:: 課題内容 ::
以下のレコードを、すべての行を一字一句変えずにそのまま書き写してください。

:: 対象レコード ::
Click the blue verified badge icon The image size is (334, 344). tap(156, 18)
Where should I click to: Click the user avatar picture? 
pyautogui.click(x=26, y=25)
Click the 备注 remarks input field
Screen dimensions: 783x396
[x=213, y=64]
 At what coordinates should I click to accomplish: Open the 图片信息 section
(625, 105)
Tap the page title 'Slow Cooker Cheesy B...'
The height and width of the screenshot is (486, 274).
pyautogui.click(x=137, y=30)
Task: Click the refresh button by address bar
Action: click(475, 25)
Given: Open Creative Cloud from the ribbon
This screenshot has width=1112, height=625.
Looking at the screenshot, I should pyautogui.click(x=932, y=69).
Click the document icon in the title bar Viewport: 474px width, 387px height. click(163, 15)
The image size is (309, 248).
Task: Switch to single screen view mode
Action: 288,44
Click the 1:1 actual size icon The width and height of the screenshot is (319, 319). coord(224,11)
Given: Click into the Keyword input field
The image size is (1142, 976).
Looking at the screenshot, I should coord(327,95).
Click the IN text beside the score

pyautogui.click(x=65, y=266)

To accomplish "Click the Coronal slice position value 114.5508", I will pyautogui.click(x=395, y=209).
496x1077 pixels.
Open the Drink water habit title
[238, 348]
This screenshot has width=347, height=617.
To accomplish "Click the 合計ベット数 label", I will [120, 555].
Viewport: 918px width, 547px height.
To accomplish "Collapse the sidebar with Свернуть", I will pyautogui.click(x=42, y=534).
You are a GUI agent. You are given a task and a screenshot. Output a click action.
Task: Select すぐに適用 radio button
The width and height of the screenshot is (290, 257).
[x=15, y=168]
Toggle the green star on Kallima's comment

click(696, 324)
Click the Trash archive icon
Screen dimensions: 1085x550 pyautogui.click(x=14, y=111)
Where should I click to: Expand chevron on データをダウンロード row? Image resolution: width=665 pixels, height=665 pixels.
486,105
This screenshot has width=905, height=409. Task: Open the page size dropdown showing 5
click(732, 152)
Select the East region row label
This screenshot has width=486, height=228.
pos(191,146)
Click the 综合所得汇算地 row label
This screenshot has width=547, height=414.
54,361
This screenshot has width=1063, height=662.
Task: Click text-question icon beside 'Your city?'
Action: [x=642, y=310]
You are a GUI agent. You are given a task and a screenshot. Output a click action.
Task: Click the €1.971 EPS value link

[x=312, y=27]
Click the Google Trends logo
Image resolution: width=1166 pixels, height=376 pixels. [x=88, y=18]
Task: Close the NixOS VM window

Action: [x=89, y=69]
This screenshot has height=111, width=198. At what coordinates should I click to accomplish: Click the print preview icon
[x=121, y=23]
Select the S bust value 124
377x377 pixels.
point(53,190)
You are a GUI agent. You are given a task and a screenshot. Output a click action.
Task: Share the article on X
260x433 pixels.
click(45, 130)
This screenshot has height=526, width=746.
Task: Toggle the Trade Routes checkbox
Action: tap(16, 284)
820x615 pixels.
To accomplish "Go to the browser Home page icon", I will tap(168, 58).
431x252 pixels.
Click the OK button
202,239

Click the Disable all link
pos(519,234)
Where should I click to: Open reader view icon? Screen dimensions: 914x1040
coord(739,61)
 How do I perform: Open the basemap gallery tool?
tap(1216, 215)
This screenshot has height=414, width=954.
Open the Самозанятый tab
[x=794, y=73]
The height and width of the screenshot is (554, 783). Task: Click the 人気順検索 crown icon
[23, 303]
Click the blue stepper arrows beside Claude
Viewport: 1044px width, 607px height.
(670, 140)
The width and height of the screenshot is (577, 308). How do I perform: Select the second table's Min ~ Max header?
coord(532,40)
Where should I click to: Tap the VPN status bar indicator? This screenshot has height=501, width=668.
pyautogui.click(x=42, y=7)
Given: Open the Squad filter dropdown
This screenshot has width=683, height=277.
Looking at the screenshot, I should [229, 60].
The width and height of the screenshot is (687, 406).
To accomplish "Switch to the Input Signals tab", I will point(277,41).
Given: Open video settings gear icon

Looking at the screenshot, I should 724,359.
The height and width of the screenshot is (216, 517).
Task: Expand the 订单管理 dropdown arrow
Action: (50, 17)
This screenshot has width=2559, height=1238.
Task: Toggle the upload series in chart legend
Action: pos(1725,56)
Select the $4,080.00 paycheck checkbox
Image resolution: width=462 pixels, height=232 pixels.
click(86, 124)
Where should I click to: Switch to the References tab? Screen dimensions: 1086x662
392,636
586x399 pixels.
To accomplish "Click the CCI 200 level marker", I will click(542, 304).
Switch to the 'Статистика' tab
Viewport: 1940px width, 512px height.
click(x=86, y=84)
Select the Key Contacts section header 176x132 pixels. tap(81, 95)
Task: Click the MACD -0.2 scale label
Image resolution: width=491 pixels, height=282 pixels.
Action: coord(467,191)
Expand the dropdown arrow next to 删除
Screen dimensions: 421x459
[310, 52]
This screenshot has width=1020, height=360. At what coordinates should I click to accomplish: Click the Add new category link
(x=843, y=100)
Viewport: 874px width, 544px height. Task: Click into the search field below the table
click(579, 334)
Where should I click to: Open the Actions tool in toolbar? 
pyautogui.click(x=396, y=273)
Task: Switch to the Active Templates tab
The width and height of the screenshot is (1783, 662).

:: 回答 ::
Click the blue verified badge icon The image size is (334, 344). tap(156, 18)
Where should I click to: Click the user avatar picture? 
pyautogui.click(x=26, y=25)
Click the 备注 remarks input field
Screen dimensions: 783x396
[x=213, y=64]
 At what coordinates should I click to accomplish: Open the 图片信息 section
(625, 105)
Tap the page title 'Slow Cooker Cheesy B...'
The height and width of the screenshot is (486, 274).
pyautogui.click(x=137, y=30)
Task: Click the refresh button by address bar
Action: click(475, 25)
Given: Open Creative Cloud from the ribbon
This screenshot has width=1112, height=625.
Looking at the screenshot, I should pyautogui.click(x=932, y=69).
Click the document icon in the title bar Viewport: 474px width, 387px height. click(163, 15)
The image size is (309, 248).
Task: Switch to single screen view mode
Action: 288,44
Click the 1:1 actual size icon The width and height of the screenshot is (319, 319). coord(224,11)
Given: Click into the Keyword input field
The image size is (1142, 976).
Looking at the screenshot, I should coord(327,95).
Click the IN text beside the score

pyautogui.click(x=65, y=266)

To accomplish "Click the Coronal slice position value 114.5508", I will pyautogui.click(x=395, y=209).
496x1077 pixels.
Open the Drink water habit title
[238, 348]
This screenshot has width=347, height=617.
To accomplish "Click the 合計ベット数 label", I will [120, 555].
Viewport: 918px width, 547px height.
To accomplish "Collapse the sidebar with Свернуть", I will pyautogui.click(x=42, y=534).
You are a GUI agent. You are given a task and a screenshot. Output a click action.
Task: Select すぐに適用 radio button
The width and height of the screenshot is (290, 257).
[x=15, y=168]
Toggle the green star on Kallima's comment

click(696, 324)
Click the Trash archive icon
Screen dimensions: 1085x550 pyautogui.click(x=14, y=111)
Where should I click to: Expand chevron on データをダウンロード row? Image resolution: width=665 pixels, height=665 pixels.
486,105
This screenshot has width=905, height=409. Task: Open the page size dropdown showing 5
click(732, 152)
Select the East region row label
This screenshot has width=486, height=228.
pos(191,146)
Click the 综合所得汇算地 row label
This screenshot has width=547, height=414.
54,361
This screenshot has width=1063, height=662.
Task: Click text-question icon beside 'Your city?'
Action: [x=642, y=310]
You are a GUI agent. You are given a task and a screenshot. Output a click action.
Task: Click the €1.971 EPS value link

[x=312, y=27]
Click the Google Trends logo
Image resolution: width=1166 pixels, height=376 pixels. [x=88, y=18]
Task: Close the NixOS VM window

Action: [x=89, y=69]
This screenshot has height=111, width=198. At what coordinates should I click to accomplish: Click the print preview icon
[x=121, y=23]
Select the S bust value 124
377x377 pixels.
point(53,190)
You are a GUI agent. You are given a task and a screenshot. Output a click action.
Task: Share the article on X
260x433 pixels.
click(45, 130)
This screenshot has height=526, width=746.
Task: Toggle the Trade Routes checkbox
Action: tap(16, 284)
820x615 pixels.
To accomplish "Go to the browser Home page icon", I will tap(168, 58).
431x252 pixels.
Click the OK button
202,239

Click the Disable all link
pos(519,234)
Where should I click to: Open reader view icon? Screen dimensions: 914x1040
coord(739,61)
 How do I perform: Open the basemap gallery tool?
tap(1216, 215)
This screenshot has height=414, width=954.
Open the Самозанятый tab
[x=794, y=73]
The height and width of the screenshot is (554, 783). Task: Click the 人気順検索 crown icon
[23, 303]
Click the blue stepper arrows beside Claude
Viewport: 1044px width, 607px height.
(670, 140)
The width and height of the screenshot is (577, 308). How do I perform: Select the second table's Min ~ Max header?
coord(532,40)
Where should I click to: Tap the VPN status bar indicator? This screenshot has height=501, width=668.
pyautogui.click(x=42, y=7)
Given: Open the Squad filter dropdown
This screenshot has width=683, height=277.
Looking at the screenshot, I should [229, 60].
The width and height of the screenshot is (687, 406).
To accomplish "Switch to the Input Signals tab", I will point(277,41).
Given: Open video settings gear icon

Looking at the screenshot, I should 724,359.
The height and width of the screenshot is (216, 517).
Task: Expand the 订单管理 dropdown arrow
Action: (50, 17)
This screenshot has width=2559, height=1238.
Task: Toggle the upload series in chart legend
Action: pos(1725,56)
Select the $4,080.00 paycheck checkbox
Image resolution: width=462 pixels, height=232 pixels.
click(86, 124)
Where should I click to: Switch to the References tab? Screen dimensions: 1086x662
392,636
586x399 pixels.
To accomplish "Click the CCI 200 level marker", I will click(542, 304).
Switch to the 'Статистика' tab
Viewport: 1940px width, 512px height.
click(x=86, y=84)
Select the Key Contacts section header 176x132 pixels. tap(81, 95)
Task: Click the MACD -0.2 scale label
Image resolution: width=491 pixels, height=282 pixels.
Action: coord(467,191)
Expand the dropdown arrow next to 删除
Screen dimensions: 421x459
[310, 52]
This screenshot has width=1020, height=360. At what coordinates should I click to accomplish: Click the Add new category link
(x=843, y=100)
Viewport: 874px width, 544px height. Task: Click into the search field below the table
click(579, 334)
Where should I click to: Open the Actions tool in toolbar? 
pyautogui.click(x=396, y=273)
Task: Switch to the Active Templates tab
The width and height of the screenshot is (1783, 662).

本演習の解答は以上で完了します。